Tweede rapport ‘Ongelijk maar eerlijk’ toont perspectief van maker

In de kijker 30 mei 2022
Lezing Marjolein Pottie
©

Michiel Devijver

Het Overleg Literaire Organisatoren, Vlaams-Nederlands huis deBuren, de Vlaamse Auteursvereniging en Literatuur Vlaanderen presenteren het tweede deel van ‘Ongelijk maar eerlijk', een onderzoek van neerlandicus en literatuurwetenschapper dr. Kila van der Starre met focus op de literaire makers. Dat onderzoek kwam er op vraag van het BoekenOverleg. Dankzij de openheid van alle deelnemers aan dit nieuwe onderzoek kunnen weer nieuwe stappen gezet worden om meer duidelijkheid te creëren in de literaire sector over de correcte verloning van literaire makers.

Blik van de maker

Waar in 2021 voor het eerste rapport de focus lag op het perspectief van de opdrachtgevers, werd er nu gekeken vanuit de blik van de makers. Op basis van een gerichte steekproef komt het perspectief van auteurs, literair vertalers, illustratoren en literaire managers in dit tweede rapport aan bod. Daarnaast werd het databaseonderzoek uit deel een genuanceerd door ook rekening te houden met prijsverschillen bij het aantal identieke lezingen op één dag. 

Het tweede deel met focus op de literaire makers leerde ons dat terwijl lonen doorlopend geïndexeerd worden, de vergoedingen voor makers vaak jaren hetzelfde blijven en herziening van het beloningsbeleid prioritair is.

Willem Bongers-Dek, voorzitter Overleg Literaire Organisatoren

Het tweede deel met focus op de literaire makers leerde ons dat terwijl lonen doorlopend geïndexeerd worden, de vergoedingen voor makers vaak jaren hetzelfde blijven en herziening van het beloningsbeleid prioritair is.

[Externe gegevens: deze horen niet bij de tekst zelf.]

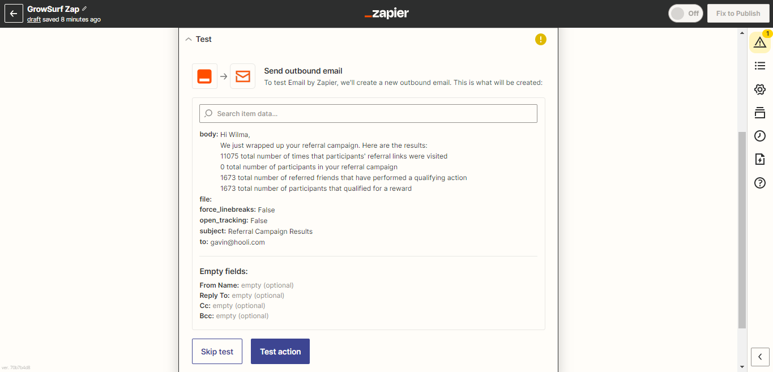This screenshot has height=372, width=773.
Task: Open the Zap details file icon
Action: coord(760,159)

Het wordt tijd om de koek significant te vergroten, zodat onze literatuur aan de bron - dus bij de auteurs - kan worden versterkt. VAV hoort ook sterk de roep om meer en duidelijkere informatie. Daar zullen we de komende tijd, samen met onze partners, op inzetten.

Matthijs de Ridder, VAV

En het beleid?

Daarnaast doet Van der Starre nog enkele suggesties voor het beleid van Literatuur Vlaanderen. Literatuur Vlaanderen schreef op basis daarvan alvast een rapport, waaruit blijkt hoe complex de situatie bijvoorbeeld is bij lezingen voor een schoolpubliek. Ongeveer 70% van alle lezingen die door Literatuur Vlaanderen gesteund worden, vindt plaats op school of in de bibliotheek.

In het rapport wordt geopperd om de minimale tarieven te verhogen, maar verder onderzoek naar consequenties is daarvoor noodzakelijk. We moeten voorkomen dat er minder auteurslezingen georganiseerd zouden worden, want een auteur op bezoek doet lezen en betekent ontdekken, verrassen, inspireren... en daar moeten we blijven op inzetten.

Katja Grammens, VVBAD

12% van de auteurs die lezingen geven met steun van Literatuur Vlaanderen, ontvangen op dit moment het door Literatuur Vlaanderen vastgestelde minimumbedrag van 135 euro per lezing. Bovendien geven zij vaak meer dan één lezing per dag. Uit extra cijferanalyse blijkt dat de gemiddelde prijs per lezing daalt naarmate er meer lezingen per dag worden gegeven. Het is dus logisch om andere bedragen af te spreken voor auteurs die meerdere keren per dag een (kortere) identieke lezing geven dan voor een auteur die één keer een avondvullende lezing geeft. Wanneer er nieuwe minimumbijdragen vastgelegd worden voor door Literatuur Vlaanderen gesubsidieerde lezingen, moeten we naast de genoemde factoren uit het onderzoek ook rekening houden met het aantal lezingen dat op één dag en locatie gegeven wordt.

Literatuur Vlaanderen gaat nieuwe gesprekken aan met de nodige partijen om tot meer correcte minimumtarieven te komen, die ook rekening houden met de verschillende factoren die van invloed zijn op het honorarium voor een lezing.